Shoreliners are a class of locomotive-hauled rail car used by the Metro-North Railroad for service on non-electrified portions of their system. They are similar to the Comet coaches used by New Jersey Transit, however there are several differences between the two. Ownership of the fleet is split between the Metropolitan Transportation Authority and the Connecticut Department of Transportation, as part of the latter's operating agreement with the MTA. MTA coaches have blue window bands, while CDOT coaches have red ones.

Usage patterns
The Shoreliners are primarily used on non-electric territory such as the upper Hudson Line north of Croton-Harmon, on the upper Harlem Line north of Southeast station, and the New Haven Line's Danbury and Waterbury branches. They are typically operated in a push-pull configuration.

Hudson Line
Shoreliners are used in the non-electrified territory north of Croton-Harmon. Trains often operate to and from Grand Central Terminal and  Poughkeepsie and running express south of Croton-Harmon, along with two daily late night shuttle trains running in the non-electrified territory, one in each direction.

Harlem Line
Shoreliners are used in the non-electrified territory north of Southeast. Service between Southeast and Wassaic is mostly operated using three car shuttle trains. During rush hour, a few trains run direct to Grand Central Terminal.

New Haven Line branches
Shoreliners operate on the Danbury and Waterbury branches, as well as to provide extra service on the main line during the day. Danbury service includes limited through-service to Grand Central during peak periods, while off-peak Danbury and all Waterbury service operates as shuttles from South Norwalk and Bridgeport, respectively.

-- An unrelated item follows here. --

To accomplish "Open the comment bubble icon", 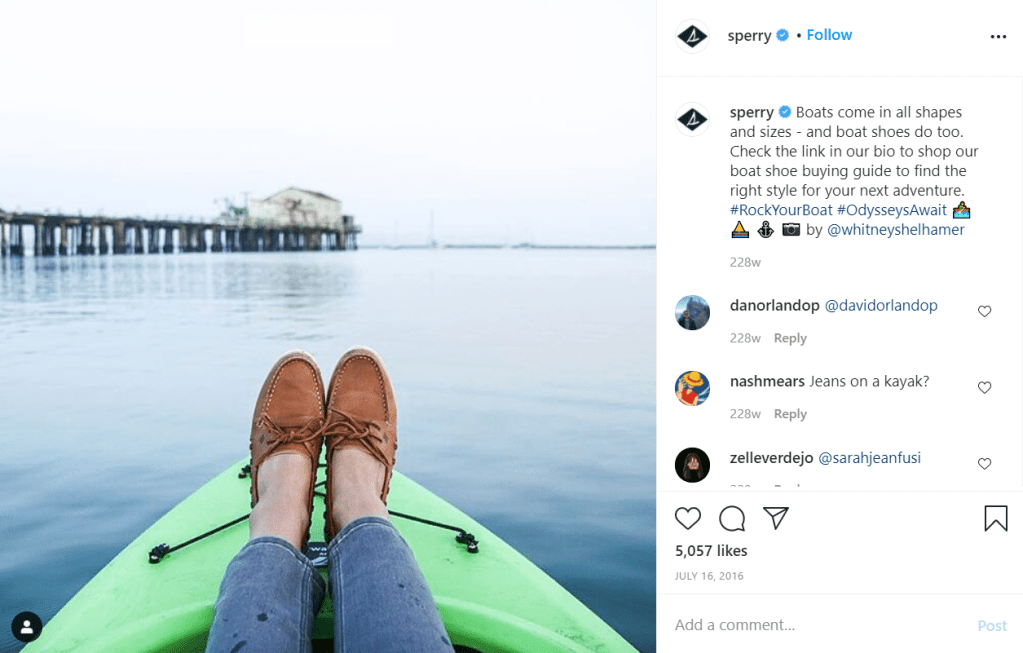I will (x=732, y=518).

Former Shore Line East Service
Before the state of Connecticut acquired used equipment for Shore Line East, several Shoreliner sets would run on SLE service. These have since been transferred to the Metro-North pool.

Models

Shoreliners I and II

The Shoreliners I and II were built in 1983 and 1987, respectively. Based on the New Jersey Transit Comet II, their only difference is the type of lighting used for indicator lights. These cars have doors at each end vestibule, and no center door. 

The Shoreliner I order includes 39 cars, while the Shoreliner II order includes 36 cars. Cars numbered in the 6200s are owned by Connecticut DOT, which include 14 cab cars and 26 coaches, while all other cars are owned by the MTA.

Four of the Shoreliner I cars were originally equipped with an underfloor head-end power generator, for use behind CTDOT's five rebuilt freight locomotives, which lacked HEP generators. The generators were removed when the freight locomotives were replaced by CTDOT's rebuilt GP40-2H units. These cars are identified externally by twin square windows at the center of the cars, where the air intake ductwork (to the rooftop) for the generator was located.

Shoreliner III

Shoreliner IIIs date from 1991; 49 cars were built. This series is based on New Jersey Transit's Comet III. The main differences between this series and previous ones are an added center door and the restroom is located at the center of the cars that are so equipped instead of the end.

Shoreliner IV

The Shoreliner IV is much like the Shoreliner III but the engineers side door has been removed as a safety measure. Based on the NJ Transit Comet IV, they were built in two distinct groups between 1996 and 1998. The first order, from 1996–97, consisted of 50 cars. The second set, built for Connecticut DOT in 1998, consisted of 10 cars. One Connecticut DOT-owned coach and one cab car were wrecked in 2013. This gives a total count for the order of 60 cars.

Car names 
Many of Shoreliner cars are named in honor of people and places significant to their service area, such as The Connecticut Yankee and Washington Irving.

See also 
Horizon (railcar) – railcars operated by Amtrak similar in design to that of the Comets and Shoreliners.